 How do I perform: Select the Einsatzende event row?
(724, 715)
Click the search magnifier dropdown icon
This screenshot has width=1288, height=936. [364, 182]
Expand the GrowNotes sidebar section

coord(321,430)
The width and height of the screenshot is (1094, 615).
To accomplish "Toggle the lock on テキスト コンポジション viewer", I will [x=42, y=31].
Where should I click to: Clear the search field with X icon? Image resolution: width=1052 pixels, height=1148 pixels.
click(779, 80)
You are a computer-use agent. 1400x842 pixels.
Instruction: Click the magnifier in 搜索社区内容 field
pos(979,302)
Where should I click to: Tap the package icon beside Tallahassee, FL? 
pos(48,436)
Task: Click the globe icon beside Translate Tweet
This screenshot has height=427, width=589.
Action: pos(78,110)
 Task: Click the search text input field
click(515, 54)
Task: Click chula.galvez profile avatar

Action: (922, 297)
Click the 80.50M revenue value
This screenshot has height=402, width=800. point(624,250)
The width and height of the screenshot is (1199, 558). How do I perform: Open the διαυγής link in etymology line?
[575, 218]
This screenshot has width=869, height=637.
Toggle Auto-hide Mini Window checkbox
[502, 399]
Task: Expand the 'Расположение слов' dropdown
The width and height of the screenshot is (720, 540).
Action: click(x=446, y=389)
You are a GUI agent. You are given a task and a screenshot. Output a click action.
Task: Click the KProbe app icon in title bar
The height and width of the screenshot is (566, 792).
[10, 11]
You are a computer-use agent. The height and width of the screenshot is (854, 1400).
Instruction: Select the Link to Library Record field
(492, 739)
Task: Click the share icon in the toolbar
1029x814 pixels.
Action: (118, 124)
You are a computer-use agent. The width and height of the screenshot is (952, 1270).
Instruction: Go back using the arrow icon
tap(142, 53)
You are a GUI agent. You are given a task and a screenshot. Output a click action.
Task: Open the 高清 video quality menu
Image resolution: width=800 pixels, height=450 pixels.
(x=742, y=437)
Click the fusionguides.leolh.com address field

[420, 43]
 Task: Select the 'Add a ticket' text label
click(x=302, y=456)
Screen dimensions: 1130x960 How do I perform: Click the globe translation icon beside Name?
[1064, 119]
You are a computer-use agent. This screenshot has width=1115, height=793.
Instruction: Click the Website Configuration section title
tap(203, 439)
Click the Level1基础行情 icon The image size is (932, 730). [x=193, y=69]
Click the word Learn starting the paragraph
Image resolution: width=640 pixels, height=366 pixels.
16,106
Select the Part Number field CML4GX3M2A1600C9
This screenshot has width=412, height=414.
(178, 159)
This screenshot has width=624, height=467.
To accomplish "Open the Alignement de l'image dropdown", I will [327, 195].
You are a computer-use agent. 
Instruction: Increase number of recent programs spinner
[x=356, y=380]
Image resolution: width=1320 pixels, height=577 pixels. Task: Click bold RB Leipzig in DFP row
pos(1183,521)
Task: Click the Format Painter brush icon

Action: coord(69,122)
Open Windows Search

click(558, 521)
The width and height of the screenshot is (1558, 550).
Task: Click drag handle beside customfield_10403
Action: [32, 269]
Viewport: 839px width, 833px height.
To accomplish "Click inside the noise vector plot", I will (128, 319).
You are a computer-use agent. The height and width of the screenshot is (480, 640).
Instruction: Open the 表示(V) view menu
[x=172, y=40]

### Direction
Rewrite the records starting at the line that contains "is (854, 1400)." and ending at the line that contains "Action: [32, 269]", swapping "computer-use agent" for "screen assistant" and leaving everything else unchanged.

### Output of the exercise
You are a screen assistant. The height and width of the screenshot is (854, 1400).
Instruction: Select the Link to Library Record field
(492, 739)
Task: Click the share icon in the toolbar
1029x814 pixels.
Action: (118, 124)
You are a screen assistant. The width and height of the screenshot is (952, 1270).
Instruction: Go back using the arrow icon
tap(142, 53)
You are a GUI agent. You are given a task and a screenshot. Output a click action.
Task: Open the 高清 video quality menu
Image resolution: width=800 pixels, height=450 pixels.
(x=742, y=437)
Click the fusionguides.leolh.com address field

[420, 43]
 Task: Select the 'Add a ticket' text label
click(x=302, y=456)
Screen dimensions: 1130x960 How do I perform: Click the globe translation icon beside Name?
[1064, 119]
You are a screen assistant. This screenshot has width=1115, height=793.
Instruction: Click the Website Configuration section title
tap(203, 439)
Click the Level1基础行情 icon The image size is (932, 730). [x=193, y=69]
Click the word Learn starting the paragraph
Image resolution: width=640 pixels, height=366 pixels.
16,106
Select the Part Number field CML4GX3M2A1600C9
This screenshot has width=412, height=414.
(178, 159)
This screenshot has width=624, height=467.
To accomplish "Open the Alignement de l'image dropdown", I will [327, 195].
You are a screen assistant. 
Instruction: Increase number of recent programs spinner
[x=356, y=380]
Image resolution: width=1320 pixels, height=577 pixels. Task: Click bold RB Leipzig in DFP row
pos(1183,521)
Task: Click the Format Painter brush icon

Action: coord(69,122)
Open Windows Search

click(558, 521)
The width and height of the screenshot is (1558, 550).
Task: Click drag handle beside customfield_10403
Action: [32, 269]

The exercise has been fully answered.